## TASK
The full set of entries needs to be reproduced exactly.

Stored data
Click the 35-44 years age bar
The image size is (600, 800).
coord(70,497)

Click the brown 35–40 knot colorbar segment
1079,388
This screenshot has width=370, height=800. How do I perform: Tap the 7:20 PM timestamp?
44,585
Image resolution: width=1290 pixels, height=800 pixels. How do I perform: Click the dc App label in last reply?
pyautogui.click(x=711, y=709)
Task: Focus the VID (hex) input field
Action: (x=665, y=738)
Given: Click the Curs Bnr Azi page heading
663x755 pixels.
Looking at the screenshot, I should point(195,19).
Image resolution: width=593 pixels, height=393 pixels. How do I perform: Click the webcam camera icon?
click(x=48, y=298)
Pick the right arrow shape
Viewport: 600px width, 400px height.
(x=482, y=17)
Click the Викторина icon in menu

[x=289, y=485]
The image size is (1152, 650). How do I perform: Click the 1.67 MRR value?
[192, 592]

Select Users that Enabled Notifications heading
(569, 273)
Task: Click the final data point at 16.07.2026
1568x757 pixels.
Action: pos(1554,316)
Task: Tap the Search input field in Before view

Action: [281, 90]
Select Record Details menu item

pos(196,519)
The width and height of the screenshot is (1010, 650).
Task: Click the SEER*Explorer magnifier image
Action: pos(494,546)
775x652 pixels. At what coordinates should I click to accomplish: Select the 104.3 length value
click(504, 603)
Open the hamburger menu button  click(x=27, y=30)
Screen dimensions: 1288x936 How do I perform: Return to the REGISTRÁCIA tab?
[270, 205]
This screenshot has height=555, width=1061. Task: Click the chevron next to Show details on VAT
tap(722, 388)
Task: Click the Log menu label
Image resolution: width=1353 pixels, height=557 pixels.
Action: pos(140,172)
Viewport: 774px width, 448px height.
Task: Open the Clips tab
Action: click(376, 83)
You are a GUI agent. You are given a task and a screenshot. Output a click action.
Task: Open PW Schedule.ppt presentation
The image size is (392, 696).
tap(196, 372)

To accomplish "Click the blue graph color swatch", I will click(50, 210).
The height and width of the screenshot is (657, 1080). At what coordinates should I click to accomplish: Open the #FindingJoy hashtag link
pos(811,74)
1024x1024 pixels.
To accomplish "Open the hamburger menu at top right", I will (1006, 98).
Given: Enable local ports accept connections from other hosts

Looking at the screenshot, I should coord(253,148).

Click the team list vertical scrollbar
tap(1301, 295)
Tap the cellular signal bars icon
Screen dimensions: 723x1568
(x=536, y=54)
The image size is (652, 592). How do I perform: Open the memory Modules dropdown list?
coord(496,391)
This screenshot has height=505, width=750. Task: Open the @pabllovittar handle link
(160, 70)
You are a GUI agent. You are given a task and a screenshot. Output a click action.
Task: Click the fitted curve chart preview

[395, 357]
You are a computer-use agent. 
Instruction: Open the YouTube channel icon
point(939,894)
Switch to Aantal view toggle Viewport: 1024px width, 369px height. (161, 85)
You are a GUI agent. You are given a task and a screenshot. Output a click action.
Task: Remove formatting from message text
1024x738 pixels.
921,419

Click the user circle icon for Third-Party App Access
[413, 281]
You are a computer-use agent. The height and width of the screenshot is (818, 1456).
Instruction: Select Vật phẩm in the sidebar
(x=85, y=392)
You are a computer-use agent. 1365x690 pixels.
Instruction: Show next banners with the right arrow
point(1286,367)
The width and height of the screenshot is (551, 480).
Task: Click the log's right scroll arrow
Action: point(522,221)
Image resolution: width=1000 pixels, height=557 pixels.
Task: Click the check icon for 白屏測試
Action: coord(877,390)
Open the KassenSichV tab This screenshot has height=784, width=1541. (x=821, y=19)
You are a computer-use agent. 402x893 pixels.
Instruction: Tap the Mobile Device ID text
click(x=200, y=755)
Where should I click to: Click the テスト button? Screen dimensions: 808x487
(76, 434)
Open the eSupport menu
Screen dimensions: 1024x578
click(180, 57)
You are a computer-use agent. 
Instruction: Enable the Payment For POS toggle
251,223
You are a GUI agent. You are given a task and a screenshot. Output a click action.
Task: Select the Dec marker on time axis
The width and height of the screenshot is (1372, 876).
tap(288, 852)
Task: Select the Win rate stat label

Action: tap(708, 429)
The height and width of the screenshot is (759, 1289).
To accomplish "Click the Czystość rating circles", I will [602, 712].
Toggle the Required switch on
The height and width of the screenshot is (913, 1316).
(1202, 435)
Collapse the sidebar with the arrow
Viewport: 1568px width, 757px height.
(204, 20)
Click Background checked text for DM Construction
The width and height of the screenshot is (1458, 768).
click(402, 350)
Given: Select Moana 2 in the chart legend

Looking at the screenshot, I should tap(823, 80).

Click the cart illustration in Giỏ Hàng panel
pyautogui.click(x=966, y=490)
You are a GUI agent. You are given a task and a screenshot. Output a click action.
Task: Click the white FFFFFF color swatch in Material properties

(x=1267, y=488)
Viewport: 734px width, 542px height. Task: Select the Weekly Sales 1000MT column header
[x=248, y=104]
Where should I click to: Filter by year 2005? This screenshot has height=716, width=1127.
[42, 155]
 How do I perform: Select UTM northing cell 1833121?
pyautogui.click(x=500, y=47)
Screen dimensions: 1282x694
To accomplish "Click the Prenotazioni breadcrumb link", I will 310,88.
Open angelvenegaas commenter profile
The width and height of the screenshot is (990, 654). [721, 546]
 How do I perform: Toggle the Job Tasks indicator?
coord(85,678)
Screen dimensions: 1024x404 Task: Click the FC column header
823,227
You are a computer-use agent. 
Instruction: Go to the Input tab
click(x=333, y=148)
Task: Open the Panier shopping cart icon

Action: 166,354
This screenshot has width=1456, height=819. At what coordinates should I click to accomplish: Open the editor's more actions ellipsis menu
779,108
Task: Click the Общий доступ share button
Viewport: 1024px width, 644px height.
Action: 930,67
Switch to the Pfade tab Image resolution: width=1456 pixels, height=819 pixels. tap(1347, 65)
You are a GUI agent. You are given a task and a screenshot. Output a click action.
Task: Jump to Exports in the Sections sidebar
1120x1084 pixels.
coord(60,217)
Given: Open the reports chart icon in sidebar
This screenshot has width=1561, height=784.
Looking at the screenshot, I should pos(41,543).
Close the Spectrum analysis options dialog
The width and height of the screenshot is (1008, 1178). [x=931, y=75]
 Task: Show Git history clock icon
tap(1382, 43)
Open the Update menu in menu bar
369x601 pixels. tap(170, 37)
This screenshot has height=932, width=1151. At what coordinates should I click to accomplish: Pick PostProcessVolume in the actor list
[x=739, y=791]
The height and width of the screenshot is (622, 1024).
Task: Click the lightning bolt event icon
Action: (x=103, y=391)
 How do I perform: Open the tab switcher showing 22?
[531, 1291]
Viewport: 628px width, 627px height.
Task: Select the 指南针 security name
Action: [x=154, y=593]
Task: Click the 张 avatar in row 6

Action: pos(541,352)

## THE ANSWER
Click the 35-44 years age bar
The image size is (600, 800).
coord(70,497)

Click the brown 35–40 knot colorbar segment
1079,388
This screenshot has width=370, height=800. How do I perform: Tap the 7:20 PM timestamp?
44,585
Image resolution: width=1290 pixels, height=800 pixels. How do I perform: Click the dc App label in last reply?
pyautogui.click(x=711, y=709)
Task: Focus the VID (hex) input field
Action: (x=665, y=738)
Given: Click the Curs Bnr Azi page heading
663x755 pixels.
Looking at the screenshot, I should point(195,19).
Image resolution: width=593 pixels, height=393 pixels. How do I perform: Click the webcam camera icon?
click(x=48, y=298)
Pick the right arrow shape
Viewport: 600px width, 400px height.
(x=482, y=17)
Click the Викторина icon in menu

[x=289, y=485]
The image size is (1152, 650). How do I perform: Click the 1.67 MRR value?
[192, 592]

Select Users that Enabled Notifications heading
(569, 273)
Task: Click the final data point at 16.07.2026
1568x757 pixels.
Action: pos(1554,316)
Task: Tap the Search input field in Before view

Action: [281, 90]
Select Record Details menu item

pos(196,519)
The width and height of the screenshot is (1010, 650).
Task: Click the SEER*Explorer magnifier image
Action: pos(494,546)
775x652 pixels. At what coordinates should I click to accomplish: Select the 104.3 length value
click(504, 603)
Open the hamburger menu button  click(x=27, y=30)
Screen dimensions: 1288x936 How do I perform: Return to the REGISTRÁCIA tab?
[270, 205]
This screenshot has height=555, width=1061. Task: Click the chevron next to Show details on VAT
tap(722, 388)
Task: Click the Log menu label
Image resolution: width=1353 pixels, height=557 pixels.
Action: pos(140,172)
Viewport: 774px width, 448px height.
Task: Open the Clips tab
Action: click(376, 83)
You are a GUI agent. You are given a task and a screenshot. Output a click action.
Task: Open PW Schedule.ppt presentation
The image size is (392, 696).
tap(196, 372)

To accomplish "Click the blue graph color swatch", I will click(50, 210).
The height and width of the screenshot is (657, 1080). At what coordinates should I click to accomplish: Open the #FindingJoy hashtag link
pos(811,74)
1024x1024 pixels.
To accomplish "Open the hamburger menu at top right", I will (1006, 98).
Given: Enable local ports accept connections from other hosts

Looking at the screenshot, I should coord(253,148).

Click the team list vertical scrollbar
tap(1301, 295)
Tap the cellular signal bars icon
Screen dimensions: 723x1568
(x=536, y=54)
The image size is (652, 592). How do I perform: Open the memory Modules dropdown list?
coord(496,391)
This screenshot has height=505, width=750. Task: Open the @pabllovittar handle link
(160, 70)
You are a GUI agent. You are given a task and a screenshot. Output a click action.
Task: Click the fitted curve chart preview

[395, 357]
You are a computer-use agent. 
Instruction: Open the YouTube channel icon
point(939,894)
Switch to Aantal view toggle Viewport: 1024px width, 369px height. (161, 85)
You are a GUI agent. You are given a task and a screenshot. Output a click action.
Task: Remove formatting from message text
1024x738 pixels.
921,419

Click the user circle icon for Third-Party App Access
[413, 281]
You are a computer-use agent. The height and width of the screenshot is (818, 1456).
Instruction: Select Vật phẩm in the sidebar
(x=85, y=392)
You are a computer-use agent. 1365x690 pixels.
Instruction: Show next banners with the right arrow
point(1286,367)
The width and height of the screenshot is (551, 480).
Task: Click the log's right scroll arrow
Action: point(522,221)
Image resolution: width=1000 pixels, height=557 pixels.
Task: Click the check icon for 白屏測試
Action: coord(877,390)
Open the KassenSichV tab This screenshot has height=784, width=1541. (x=821, y=19)
You are a computer-use agent. 402x893 pixels.
Instruction: Tap the Mobile Device ID text
click(x=200, y=755)
Where should I click to: Click the テスト button? Screen dimensions: 808x487
(76, 434)
Open the eSupport menu
Screen dimensions: 1024x578
click(180, 57)
You are a computer-use agent. 
Instruction: Enable the Payment For POS toggle
251,223
You are a GUI agent. You are given a task and a screenshot. Output a click action.
Task: Select the Dec marker on time axis
The width and height of the screenshot is (1372, 876).
tap(288, 852)
Task: Select the Win rate stat label

Action: tap(708, 429)
The height and width of the screenshot is (759, 1289).
To accomplish "Click the Czystość rating circles", I will [602, 712].
Toggle the Required switch on
The height and width of the screenshot is (913, 1316).
(1202, 435)
Collapse the sidebar with the arrow
Viewport: 1568px width, 757px height.
(204, 20)
Click Background checked text for DM Construction
The width and height of the screenshot is (1458, 768).
click(402, 350)
Given: Select Moana 2 in the chart legend

Looking at the screenshot, I should tap(823, 80).

Click the cart illustration in Giỏ Hàng panel
pyautogui.click(x=966, y=490)
You are a GUI agent. You are given a task and a screenshot. Output a click action.
Task: Click the white FFFFFF color swatch in Material properties

(x=1267, y=488)
Viewport: 734px width, 542px height. Task: Select the Weekly Sales 1000MT column header
[x=248, y=104]
Where should I click to: Filter by year 2005? This screenshot has height=716, width=1127.
[42, 155]
 How do I perform: Select UTM northing cell 1833121?
pyautogui.click(x=500, y=47)
Screen dimensions: 1282x694
To accomplish "Click the Prenotazioni breadcrumb link", I will 310,88.
Open angelvenegaas commenter profile
The width and height of the screenshot is (990, 654). [721, 546]
 How do I perform: Toggle the Job Tasks indicator?
coord(85,678)
Screen dimensions: 1024x404 Task: Click the FC column header
823,227
You are a computer-use agent. 
Instruction: Go to the Input tab
click(x=333, y=148)
Task: Open the Panier shopping cart icon

Action: 166,354
This screenshot has width=1456, height=819. At what coordinates should I click to accomplish: Open the editor's more actions ellipsis menu
779,108
Task: Click the Общий доступ share button
Viewport: 1024px width, 644px height.
Action: 930,67
Switch to the Pfade tab Image resolution: width=1456 pixels, height=819 pixels. tap(1347, 65)
You are a GUI agent. You are given a task and a screenshot. Output a click action.
Task: Jump to Exports in the Sections sidebar
1120x1084 pixels.
coord(60,217)
Given: Open the reports chart icon in sidebar
This screenshot has width=1561, height=784.
Looking at the screenshot, I should pos(41,543).
Close the Spectrum analysis options dialog
The width and height of the screenshot is (1008, 1178). [x=931, y=75]
 Task: Show Git history clock icon
tap(1382, 43)
Open the Update menu in menu bar
369x601 pixels. tap(170, 37)
This screenshot has height=932, width=1151. At what coordinates should I click to accomplish: Pick PostProcessVolume in the actor list
[x=739, y=791]
The height and width of the screenshot is (622, 1024).
Task: Click the lightning bolt event icon
Action: (x=103, y=391)
 How do I perform: Open the tab switcher showing 22?
[531, 1291]
Viewport: 628px width, 627px height.
Task: Select the 指南针 security name
Action: [x=154, y=593]
Task: Click the 张 avatar in row 6

Action: pos(541,352)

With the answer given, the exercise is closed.